Every line of the material is to be set down again without any change.

+++

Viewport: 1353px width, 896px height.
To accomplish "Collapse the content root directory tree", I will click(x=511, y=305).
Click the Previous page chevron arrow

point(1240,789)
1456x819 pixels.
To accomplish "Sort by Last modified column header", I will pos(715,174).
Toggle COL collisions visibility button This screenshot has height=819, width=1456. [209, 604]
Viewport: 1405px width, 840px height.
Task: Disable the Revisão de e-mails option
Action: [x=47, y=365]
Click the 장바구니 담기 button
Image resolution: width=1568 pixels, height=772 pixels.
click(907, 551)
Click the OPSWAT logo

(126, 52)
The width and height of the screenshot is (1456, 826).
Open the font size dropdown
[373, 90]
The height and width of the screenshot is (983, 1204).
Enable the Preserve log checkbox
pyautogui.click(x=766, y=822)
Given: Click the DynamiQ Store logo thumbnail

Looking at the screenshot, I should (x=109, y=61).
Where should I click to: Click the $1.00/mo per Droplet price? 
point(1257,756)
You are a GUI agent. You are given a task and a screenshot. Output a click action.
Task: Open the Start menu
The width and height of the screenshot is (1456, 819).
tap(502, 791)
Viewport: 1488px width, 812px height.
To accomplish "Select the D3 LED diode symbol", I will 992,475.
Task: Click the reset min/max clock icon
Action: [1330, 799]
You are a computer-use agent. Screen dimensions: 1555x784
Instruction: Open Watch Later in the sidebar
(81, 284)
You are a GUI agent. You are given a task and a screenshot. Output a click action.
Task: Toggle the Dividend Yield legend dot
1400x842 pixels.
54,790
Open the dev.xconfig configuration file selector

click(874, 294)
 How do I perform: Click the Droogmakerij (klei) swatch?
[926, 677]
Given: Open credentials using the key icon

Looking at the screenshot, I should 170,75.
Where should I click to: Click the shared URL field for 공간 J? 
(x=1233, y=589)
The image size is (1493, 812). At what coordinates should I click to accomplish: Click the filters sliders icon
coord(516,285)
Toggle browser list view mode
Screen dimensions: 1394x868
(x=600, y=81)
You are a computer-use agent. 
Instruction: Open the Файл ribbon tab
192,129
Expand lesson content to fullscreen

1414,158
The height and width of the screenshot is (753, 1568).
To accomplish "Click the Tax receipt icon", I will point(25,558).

+++

> **TASK OUTPUT**:
Viewport: 1353px width, 896px height.
To accomplish "Collapse the content root directory tree", I will click(x=511, y=305).
Click the Previous page chevron arrow

point(1240,789)
1456x819 pixels.
To accomplish "Sort by Last modified column header", I will pos(715,174).
Toggle COL collisions visibility button This screenshot has height=819, width=1456. [209, 604]
Viewport: 1405px width, 840px height.
Task: Disable the Revisão de e-mails option
Action: [x=47, y=365]
Click the 장바구니 담기 button
Image resolution: width=1568 pixels, height=772 pixels.
click(907, 551)
Click the OPSWAT logo

(126, 52)
The width and height of the screenshot is (1456, 826).
Open the font size dropdown
[373, 90]
The height and width of the screenshot is (983, 1204).
Enable the Preserve log checkbox
pyautogui.click(x=766, y=822)
Given: Click the DynamiQ Store logo thumbnail

Looking at the screenshot, I should (x=109, y=61).
Where should I click to: Click the $1.00/mo per Droplet price? 
point(1257,756)
You are a GUI agent. You are given a task and a screenshot. Output a click action.
Task: Open the Start menu
The width and height of the screenshot is (1456, 819).
tap(502, 791)
Viewport: 1488px width, 812px height.
To accomplish "Select the D3 LED diode symbol", I will 992,475.
Task: Click the reset min/max clock icon
Action: [1330, 799]
You are a computer-use agent. Screen dimensions: 1555x784
Instruction: Open Watch Later in the sidebar
(81, 284)
You are a GUI agent. You are given a task and a screenshot. Output a click action.
Task: Toggle the Dividend Yield legend dot
1400x842 pixels.
54,790
Open the dev.xconfig configuration file selector

click(874, 294)
 How do I perform: Click the Droogmakerij (klei) swatch?
[926, 677]
Given: Open credentials using the key icon

Looking at the screenshot, I should 170,75.
Where should I click to: Click the shared URL field for 공간 J? 
(x=1233, y=589)
The image size is (1493, 812). At what coordinates should I click to accomplish: Click the filters sliders icon
coord(516,285)
Toggle browser list view mode
Screen dimensions: 1394x868
(x=600, y=81)
You are a computer-use agent. 
Instruction: Open the Файл ribbon tab
192,129
Expand lesson content to fullscreen

1414,158
The height and width of the screenshot is (753, 1568).
To accomplish "Click the Tax receipt icon", I will point(25,558).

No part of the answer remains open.